Preliminary results - 12 months ended 31 December 2005
1. Basis of preparation – IFRS basis
- From 2005, all European Union listed companies are required to prepare consolidated financial statements using International Financial Reporting Standards (IFRS), issued by the International Accounting Standards Board (IASB) and endorsed by the European Union. Accordingly, the results for the year ended 31 December 2005 have been prepared in accordance with IFRS accounting policies and have been taken from the Group's Annual Report and Accounts. The Group's previously reported 2004 consolidated financial statements have accordingly been restated to comply with IFRS, with the date of transition to IFRS being 1 January 2004 as detailed in the market release of 5 July 2005, "Impact of International Financial Reporting Standards on the results for 31 December 2004".

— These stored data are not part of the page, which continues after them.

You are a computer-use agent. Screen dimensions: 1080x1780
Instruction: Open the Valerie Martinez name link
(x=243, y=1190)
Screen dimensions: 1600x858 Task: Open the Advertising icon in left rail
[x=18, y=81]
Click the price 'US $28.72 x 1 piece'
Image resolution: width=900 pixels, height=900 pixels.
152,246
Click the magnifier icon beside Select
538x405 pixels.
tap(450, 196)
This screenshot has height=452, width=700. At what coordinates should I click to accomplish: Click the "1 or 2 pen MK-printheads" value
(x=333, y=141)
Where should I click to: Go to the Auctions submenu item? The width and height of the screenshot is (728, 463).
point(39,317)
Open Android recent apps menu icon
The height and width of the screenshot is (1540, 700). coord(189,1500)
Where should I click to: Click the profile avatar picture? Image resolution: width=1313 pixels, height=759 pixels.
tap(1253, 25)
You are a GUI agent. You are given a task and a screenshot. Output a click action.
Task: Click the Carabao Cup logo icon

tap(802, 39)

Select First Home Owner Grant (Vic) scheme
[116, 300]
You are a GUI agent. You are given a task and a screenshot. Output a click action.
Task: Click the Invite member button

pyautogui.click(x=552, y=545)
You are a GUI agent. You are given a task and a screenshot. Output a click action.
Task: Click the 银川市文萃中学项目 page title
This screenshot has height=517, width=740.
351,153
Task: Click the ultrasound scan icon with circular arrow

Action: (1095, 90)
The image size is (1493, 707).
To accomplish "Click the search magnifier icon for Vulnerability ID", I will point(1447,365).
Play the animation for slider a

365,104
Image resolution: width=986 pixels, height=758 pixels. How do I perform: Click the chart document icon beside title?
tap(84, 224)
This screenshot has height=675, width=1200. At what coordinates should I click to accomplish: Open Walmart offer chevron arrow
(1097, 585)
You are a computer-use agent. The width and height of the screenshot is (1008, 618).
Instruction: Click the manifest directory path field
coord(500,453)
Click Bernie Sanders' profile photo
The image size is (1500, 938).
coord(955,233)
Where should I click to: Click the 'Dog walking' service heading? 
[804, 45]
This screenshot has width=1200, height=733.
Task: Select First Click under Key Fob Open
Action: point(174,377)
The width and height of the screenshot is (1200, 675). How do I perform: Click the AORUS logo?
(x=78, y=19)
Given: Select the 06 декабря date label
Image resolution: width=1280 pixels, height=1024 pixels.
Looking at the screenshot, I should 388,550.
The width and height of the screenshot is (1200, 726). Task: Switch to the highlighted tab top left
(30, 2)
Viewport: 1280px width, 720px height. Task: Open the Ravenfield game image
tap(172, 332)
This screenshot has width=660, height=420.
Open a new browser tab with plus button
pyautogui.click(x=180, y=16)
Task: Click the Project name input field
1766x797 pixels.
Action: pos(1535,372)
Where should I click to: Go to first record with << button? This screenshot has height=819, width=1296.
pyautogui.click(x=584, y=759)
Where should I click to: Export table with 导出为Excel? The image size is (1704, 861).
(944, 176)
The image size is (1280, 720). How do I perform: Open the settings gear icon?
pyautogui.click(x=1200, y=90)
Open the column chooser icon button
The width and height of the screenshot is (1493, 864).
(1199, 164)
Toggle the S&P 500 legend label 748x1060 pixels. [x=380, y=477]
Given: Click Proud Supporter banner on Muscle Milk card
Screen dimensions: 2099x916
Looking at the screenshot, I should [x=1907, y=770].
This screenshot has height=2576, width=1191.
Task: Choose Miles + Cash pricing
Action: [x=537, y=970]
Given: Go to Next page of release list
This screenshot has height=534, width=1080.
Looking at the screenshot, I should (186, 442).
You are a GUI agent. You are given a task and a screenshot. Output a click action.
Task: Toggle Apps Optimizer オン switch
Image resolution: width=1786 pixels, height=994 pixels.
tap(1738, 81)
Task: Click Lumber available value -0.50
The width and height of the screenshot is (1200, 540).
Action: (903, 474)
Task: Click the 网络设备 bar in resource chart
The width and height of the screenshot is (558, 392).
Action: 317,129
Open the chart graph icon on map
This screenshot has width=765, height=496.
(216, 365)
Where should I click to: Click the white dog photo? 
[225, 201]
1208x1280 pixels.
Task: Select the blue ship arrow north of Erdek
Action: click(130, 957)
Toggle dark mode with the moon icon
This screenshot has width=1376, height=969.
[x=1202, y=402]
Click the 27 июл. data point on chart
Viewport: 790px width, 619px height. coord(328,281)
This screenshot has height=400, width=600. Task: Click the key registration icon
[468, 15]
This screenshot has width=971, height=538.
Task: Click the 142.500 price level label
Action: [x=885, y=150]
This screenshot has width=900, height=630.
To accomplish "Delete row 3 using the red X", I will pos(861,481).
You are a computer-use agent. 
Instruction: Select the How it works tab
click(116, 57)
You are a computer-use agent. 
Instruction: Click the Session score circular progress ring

The preliminary announcement has been prepared in accordance with the IFRS applicable at 31 December 2005. The IASB issued amendments to IAS 19, Employee Benefits and IAS 39, The Fair Value Option, in December 2004 and June 2005 respectively and its Interpretation Committee (IFRIC) issued IFRIC Interpretation 4, Determining whether an Arrangement contains a Lease, in December 2004. The requirements are applicable for accounting periods beginning on or after 1 January 2006, but the Group has decided to adopt them early and reflect their impact within this preliminary announcement. - In line with the requirements of International Financial Reporting Standard 1, First-Time Adoption of International Financial Reporting Standards (IFRS 1), Aviva has applied the Group's accounting policies under IFRS retrospectively at the date of transition, being 1 January 2004, with the exception of a number of permitted exemptions. These are detailed in the market release of 5 July 2005, "Impact of International Financial Reporting Standards on the results for 31 December 2004".
- Aviva has chosen to revisit its longer-term investment return (LTIR) methodology from 2005 as part of a discretionary change not required by IFRS. This change in accounting policy was adopted and detailed in the market release of 5 July "Impact of International Financial Reporting Standards on the results for 31 December 2004".
- The requirements of International Financial Reporting Standard 5, Non-current Assets Held for Sale and Discontinued Operations, have been applied prospectively from 1 January 2005.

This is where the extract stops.